Consider Late Season Muzzleloader Hunts

Rattling Bones And Whitetail
December 28, 2018

The general whitetail only season will be over before you can say “Christmas”.

But hunters should note there are late season options available in Texas and so this week I thought I would give a few of these to consider.

Jan. 7-20 marks the late muzzleloader season for whitetail deer in 90 counties across the state.

It gives hunters an option to score on deer that eluded them during the archery only and general season.

“The last muzzleloader season is a great way for hunters to bag the does they passed up while holding out for that trophy buck or maybe get the one that got away,” said TF&G Hunting Editor Lou Marullo.

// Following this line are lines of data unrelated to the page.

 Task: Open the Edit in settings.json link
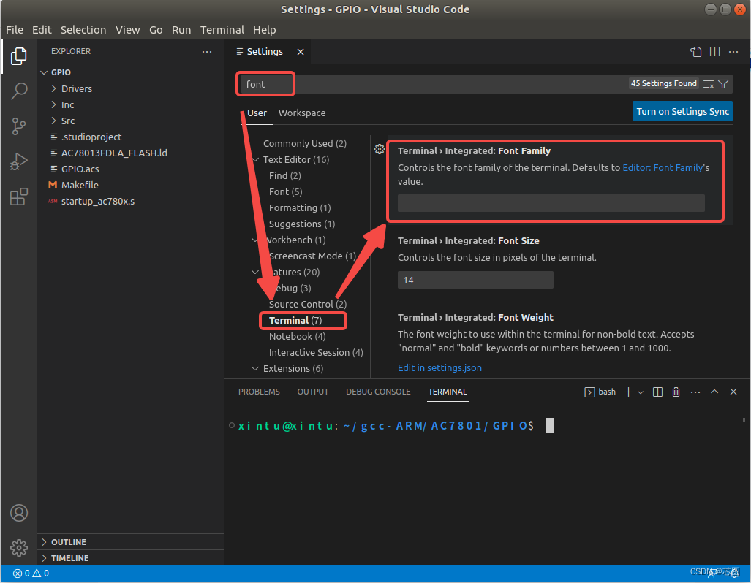point(439,367)

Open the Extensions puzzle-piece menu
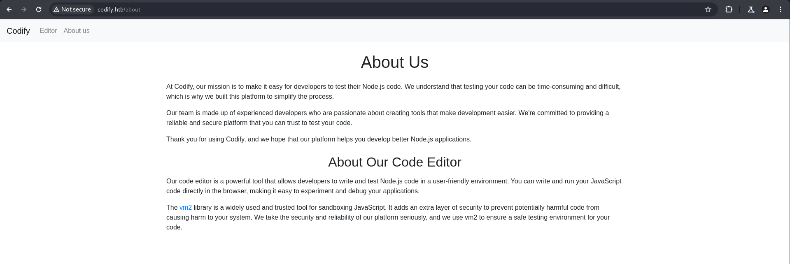tap(729, 9)
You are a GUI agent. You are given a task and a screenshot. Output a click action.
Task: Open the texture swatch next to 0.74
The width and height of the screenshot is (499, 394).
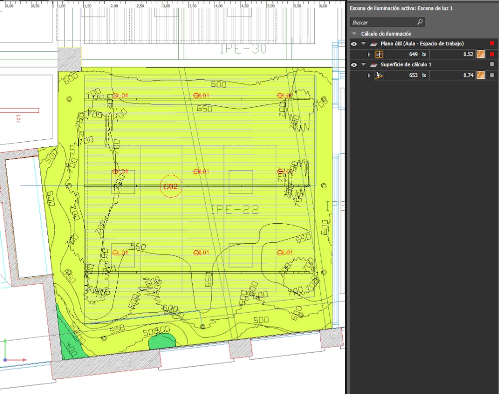click(x=481, y=75)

“Muzzleloader hunting is a big deal in many northern states because of the restrictive gun seasons but it has never taken off at the level I think it should in Texas. I am hearing more hunters talk about it and with two extra weeks at the end it is a great incentive to get in the game.

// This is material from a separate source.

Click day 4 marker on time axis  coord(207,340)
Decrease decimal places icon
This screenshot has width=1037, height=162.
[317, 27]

Although the new year is just around the corner, it is not too late to get in on finding bucks in the rut.

According to the Texas Parks & Wildlife Department (TPWD) South Texas had the latest rut in the state. Breeding dates ranged from November 9 to February 1 during the three years. In the eastern part of the area the peak breeding date was December 16, while in the west it was December 24. The pregnancy rate was 95 percent and there were 1.5 fetuses for each sampled doe. The majority (90 percent) of the fawns are born by July 19 in the eastern area and by July 25 in the western area.

Conception dates in the Trans-Pecos ranged from as early as November 4 to as late as January 4 during the same three-year study so if you have a lease out near Crockett County or maybe even further west there is still hope of finding some rutting action. The peak date of the breeding season was December 8 which is the second latest peak in Texas.

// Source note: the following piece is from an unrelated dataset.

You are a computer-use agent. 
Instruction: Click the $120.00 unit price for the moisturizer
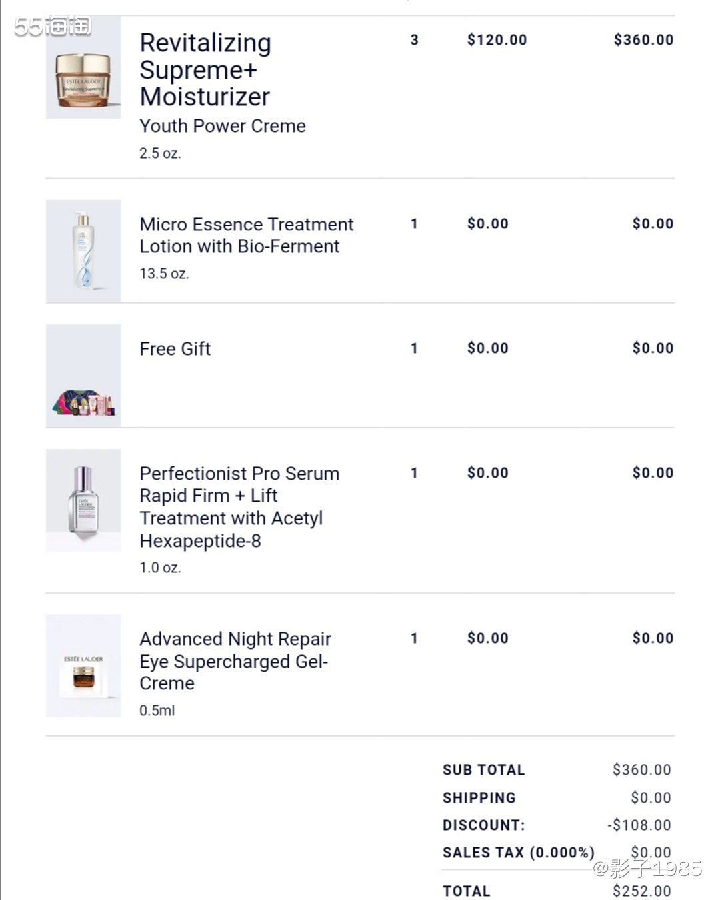(x=497, y=40)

Speaking of the rut, there could be does in estrus stirring up bucks right now in virtually any part of the state.

“Within a specific area, habitat conditions not only affect fawn survival, but can affect the timing of breeding. A doe in poor condition or a young doe may not breed until late in the season. A doe may be attractive to bucks for about five days, but may be willing to breed for a period of only 24 hours. If the doe is not bred during her first cycle, she will generally come into heat again about 28 days later,” TPWD reported.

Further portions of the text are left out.